For the first time in 35 years, a small, big-eared marsupial that was declared extinct in the wild on the Australian mainland is once again digging through the soil in Victoria.

Conservationists have released up to 100 eastern barred bandicoots onto Phillip Island, off the coast of Victoria, in what is being described as the largest-ever reintroduction of the species into the wild in Australia. The release marks a major milestone in a recovery program that began in the early 2000s with just a few hundred surviving animals, and it offers a rare piece of unequivocally good news in Australian wildlife conservation.

A Tiny "Ecosystem Engineer" Returns

The eastern barred bandicoot is a small nocturnal marsupial with a pointed snout, long ears and pale bars across its hindquarters that give the species its name. Adults weigh less than a kilogram. They once ranged across grasslands and woodlands of southeastern Australia, but by the late 20th century, predation by introduced foxes and feral cats — combined with habitat loss and disease — had wiped out the mainland population. The species was officially declared extinct in the wild on the mainland in 1991.

Only two strongholds remained: small captive-bred populations and a separate wild population on Tasmania.

Bandicoots are often described as "ecosystem engineers." Their constant digging for insects, fungi and roots aerates and enriches the soil, spreads seeds and helps water move through the landscape. Bringing them back is not just about saving one species; it's about restoring a function the land has been missing for decades.

The Genetic Rescue Behind the Comeback

What makes this release especially significant is the science behind it. The new founders are the product of a genetic rescue program that bred bandicoots from the mainland captive population with bandicoots from Tasmania — two groups that had been genetically isolated for more than 10,000 years.

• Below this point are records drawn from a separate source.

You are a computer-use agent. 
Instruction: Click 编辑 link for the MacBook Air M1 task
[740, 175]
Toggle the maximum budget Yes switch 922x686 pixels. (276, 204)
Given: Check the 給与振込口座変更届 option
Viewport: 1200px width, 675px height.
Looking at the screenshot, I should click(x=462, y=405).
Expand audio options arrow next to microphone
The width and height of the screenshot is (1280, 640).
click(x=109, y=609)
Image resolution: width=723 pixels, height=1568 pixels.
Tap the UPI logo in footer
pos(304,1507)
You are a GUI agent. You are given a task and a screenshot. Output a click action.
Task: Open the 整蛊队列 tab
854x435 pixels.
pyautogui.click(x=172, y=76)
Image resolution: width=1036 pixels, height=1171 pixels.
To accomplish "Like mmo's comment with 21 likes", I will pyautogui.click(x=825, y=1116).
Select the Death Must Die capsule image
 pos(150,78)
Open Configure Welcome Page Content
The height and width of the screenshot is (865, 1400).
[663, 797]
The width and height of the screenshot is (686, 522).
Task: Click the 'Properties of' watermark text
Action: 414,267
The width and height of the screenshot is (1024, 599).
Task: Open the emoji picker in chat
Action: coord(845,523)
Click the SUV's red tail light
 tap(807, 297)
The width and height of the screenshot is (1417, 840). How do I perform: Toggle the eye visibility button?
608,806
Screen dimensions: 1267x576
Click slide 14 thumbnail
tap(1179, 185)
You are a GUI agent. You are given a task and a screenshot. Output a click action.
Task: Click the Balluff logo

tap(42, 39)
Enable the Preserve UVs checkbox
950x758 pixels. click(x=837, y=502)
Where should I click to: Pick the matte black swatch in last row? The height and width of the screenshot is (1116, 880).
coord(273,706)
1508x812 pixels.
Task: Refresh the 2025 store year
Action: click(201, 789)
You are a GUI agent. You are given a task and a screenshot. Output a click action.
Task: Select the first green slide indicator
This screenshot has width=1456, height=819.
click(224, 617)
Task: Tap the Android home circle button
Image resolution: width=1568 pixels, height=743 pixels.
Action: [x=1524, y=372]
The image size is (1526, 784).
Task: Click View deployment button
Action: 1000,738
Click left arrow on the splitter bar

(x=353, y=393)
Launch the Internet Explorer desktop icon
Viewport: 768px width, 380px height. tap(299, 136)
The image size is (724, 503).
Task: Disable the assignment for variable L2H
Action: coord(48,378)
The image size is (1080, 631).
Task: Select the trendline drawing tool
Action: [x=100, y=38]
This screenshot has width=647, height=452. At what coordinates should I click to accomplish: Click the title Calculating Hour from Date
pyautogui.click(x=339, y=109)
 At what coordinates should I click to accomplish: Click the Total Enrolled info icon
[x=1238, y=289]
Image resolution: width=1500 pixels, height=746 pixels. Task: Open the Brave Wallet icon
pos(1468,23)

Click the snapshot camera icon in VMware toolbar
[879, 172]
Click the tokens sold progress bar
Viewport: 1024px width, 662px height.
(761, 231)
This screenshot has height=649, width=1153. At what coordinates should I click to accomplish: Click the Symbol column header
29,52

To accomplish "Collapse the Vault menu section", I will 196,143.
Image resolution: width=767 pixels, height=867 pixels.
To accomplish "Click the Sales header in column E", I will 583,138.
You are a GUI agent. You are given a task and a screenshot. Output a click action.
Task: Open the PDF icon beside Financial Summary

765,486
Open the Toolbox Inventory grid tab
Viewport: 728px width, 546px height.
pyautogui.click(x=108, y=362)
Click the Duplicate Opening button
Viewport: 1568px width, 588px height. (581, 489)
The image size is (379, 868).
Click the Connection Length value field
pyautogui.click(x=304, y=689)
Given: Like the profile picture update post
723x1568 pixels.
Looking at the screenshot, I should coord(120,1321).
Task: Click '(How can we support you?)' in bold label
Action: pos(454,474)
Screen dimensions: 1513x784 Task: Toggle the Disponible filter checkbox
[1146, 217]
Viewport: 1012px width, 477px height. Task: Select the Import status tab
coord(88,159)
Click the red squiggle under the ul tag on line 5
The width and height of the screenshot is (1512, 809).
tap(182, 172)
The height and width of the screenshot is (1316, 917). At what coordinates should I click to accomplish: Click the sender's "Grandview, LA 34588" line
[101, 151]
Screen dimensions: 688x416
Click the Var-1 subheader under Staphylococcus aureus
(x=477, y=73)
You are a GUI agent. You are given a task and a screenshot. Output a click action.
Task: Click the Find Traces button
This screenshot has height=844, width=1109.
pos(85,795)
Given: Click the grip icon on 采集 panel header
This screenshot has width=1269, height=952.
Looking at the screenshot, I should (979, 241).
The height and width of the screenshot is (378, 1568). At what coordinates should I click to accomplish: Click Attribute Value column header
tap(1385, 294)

Mixing the two populations produces animals with more genetic diversity, which generally translates into better disease resistance, stronger immune systems and a greater ability to adapt to a changing environment. In short: the bandicoots being released onto Phillip Island are genetically more robust than the ones that disappeared from the mainland a generation ago.

The mission was led by a coalition that included the Odonata Foundation, Cesar Australia and the Eastern Barred Bandicoot Recovery Team, alongside Phillip Island Nature Parks, Zoos Victoria, Parks Victoria, and the Eastern Maar and Bunurong Traditional Owners. Amazon's Right Now Climate Fund invested AU$2.5 million in restoring endangered Australian species, including this effort.

Why Phillip Island

Phillip Island is fox-free, which removes the single biggest threat the bandicoots face. The island also offers a mosaic of grasslands and coastal vegetation that closely matches the habitat the species evolved in.

Matt Singleton, Chief Operating Officer at the Odonata Foundation, called the release "the culmination of years of dedication and collaboration by the Recovery Team." Over the next three years, the released bandicoots will be monitored through genetic testing to confirm that the population is breeding successfully and stabilising in the wild.

Since conservation work began in 2004, the broader breeding program has grown the bandicoot population from a few hundred individuals to a safeguarded community of more than 2,000 animals across several protected sites.

A Blueprint for Other Lost Species

The scale and approach of the Phillip Island release are likely to be studied closely by conservation teams around the world. Many threatened mammals face the same combination of pressures the bandicoot faced: introduced predators, fragmented habitat and shrinking genetic diversity. Showing that those pressures can be reversed, even partially — and that a species written off as extinct in the wild can be returned to the landscape — is the kind of proof other recovery programs depend on.

For now, the bandicoots are out there in the dunes and grasses of Phillip Island, doing what bandicoots do: digging, sniffing, breeding, and slowly putting some of the wild back into the wild.